RED BANK: A THIRD CAREER, IN HEALTHCARE
Sal Cannizzaro outside the latest addition to his newest Immediate Care walk-in health center chain in Red Bank. (Photo by John T. Ward. Click to enlarge)
By JOHN T. WARD
The new Immediate Care urgent-care center in Red Bank has all the markings of a healthcare industry play, suggesting teams of doctors pooling their resources to exploit an opening in the era of Obamacare.
But the brains behind the operation is actually a former print-shop owner who’s now on his third career, none of which required studying cadavers or using stethoscopes.
Cannizzaro in his new office, in the same building that houses the Red Bank Immediate Care. (Photo by John T. Ward. Click to enlarge)
Sal Cannizzaro, a 56-year-old Brooklyn native, launched his first business — a label and box printing operation with the unglamorous name Innovative Folding Carton — when he was 24. By the time he sold it 14 years later, the company had grown to 270 employees, he told redbankgreen.
That year, 1998, he started SFC Enterprises, a commercial and residential real estate development business that bears his initials. How has that worked out for him? Well, in 2002, he paid $2.7 million for a waterfront home in the Locust section of Middletown. The palatial 16,000-square-foot home, dubbed “Villa Paradiso,” was featured on HGTV’s “Million Dollar Rooms,” and one of those rooms holds a 20,000-gallon aquarium. The township now gives it an assessed value of $5.6 million.
Cannizzaro’s turn toward the healthcare field began four years ago, when he opened the first Immediate Care facility in Hazlet. Like those that followed, the center provides walk-in services “for everything from slip-and-falls to colds and flu,” Cannizzaro said.
From 8 a.m. to 8 p.m. on weekdays, and until 4 p.m. on weekends, the centers see walk-in patients with non-life-threatening sports injuries, ear infections, blood-drawing prescriptions and other needs that can require hours to address in hospital emergency rooms, said Dr.

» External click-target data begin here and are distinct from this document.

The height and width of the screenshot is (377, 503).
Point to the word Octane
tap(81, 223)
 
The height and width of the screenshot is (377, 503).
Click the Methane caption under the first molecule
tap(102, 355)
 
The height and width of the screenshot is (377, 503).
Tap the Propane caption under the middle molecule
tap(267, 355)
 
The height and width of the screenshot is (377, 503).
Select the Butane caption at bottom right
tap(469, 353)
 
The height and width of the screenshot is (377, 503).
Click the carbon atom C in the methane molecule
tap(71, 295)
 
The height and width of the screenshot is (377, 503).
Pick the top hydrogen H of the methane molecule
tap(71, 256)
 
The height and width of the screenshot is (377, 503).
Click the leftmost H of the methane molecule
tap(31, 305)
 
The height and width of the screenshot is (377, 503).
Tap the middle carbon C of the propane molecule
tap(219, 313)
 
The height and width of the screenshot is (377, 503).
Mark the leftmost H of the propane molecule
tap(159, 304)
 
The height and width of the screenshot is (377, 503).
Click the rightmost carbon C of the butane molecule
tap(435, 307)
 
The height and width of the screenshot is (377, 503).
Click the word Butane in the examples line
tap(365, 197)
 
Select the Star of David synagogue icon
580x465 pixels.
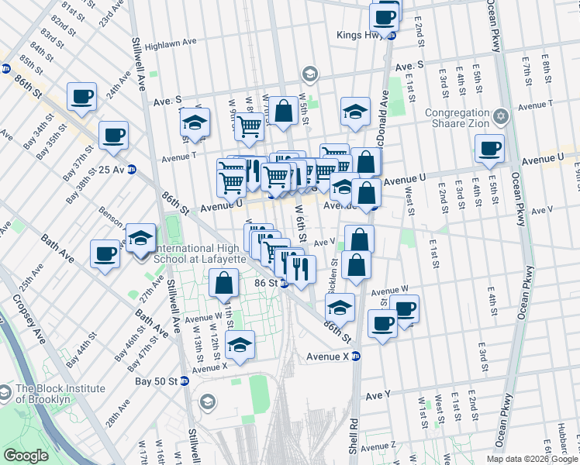[501, 116]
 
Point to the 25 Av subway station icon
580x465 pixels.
[132, 170]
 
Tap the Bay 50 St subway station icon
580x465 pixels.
[184, 381]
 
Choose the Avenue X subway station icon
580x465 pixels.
[356, 356]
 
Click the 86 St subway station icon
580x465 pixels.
[285, 284]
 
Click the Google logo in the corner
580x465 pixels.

Mary Ann Yehl, who serves as senior medical director for the Immediate Care chain.
“A lot of patients only have 15 minutes off from work” to deal with health issues, while others can’t be locked into a primary care physician’s rigid appointment schedule, said Yehl.
There are now four Immediate Care centers: the new one, at 46 Newman Springs Road, is the company’s second in Monmouth County. Two more are in Toms River and East Windsor.
So how did Cannizzaro get involved in the field?
“I’m fascinated with the model of urgent care,” he told redbankgreen last month, as finishing touches were being applied to the new center, in a space that was formerly home to a Fred Astaire Dance Studio. “I’m a busy guy. You don’t feel well? You want to get fixed right away.”
Cannizzaro is the chief executive officer of SFC, which builds the centers, handles the state licensing red tape and partners with urgent care physicians, who are responsible for staffing and running them. The pairing works, he said, because “doctors are not always savvy about running a business or expanding one. I take care of all that stuff they don’t do well.”
Cannizzaro said he’s still early on in his plan to scale up the operation, with centers planned for Marlboro, Lacey Township, Brick, Jackson and Edison.
“I’ll continue to put them in strategic locations to accommodate the populations of New Jersey and beyond,” he said. But first, he said, “I’d like to build in my own backyard until we reach saturation.”
“Sal is very energetic,” said Yehl. “He’s full of great ideas, but he’s also willing to try new things and take on new perspectives.”
It doesn’t hurt that he also “seems to have the golden touch,” she said.
His business interests are growing so rapidly that, through a corporate entity, Cannizzaro bought the Newman Springs Road building for $3.2 million earlier this year, and created both the new clinic as well as the headquarters for his corporation.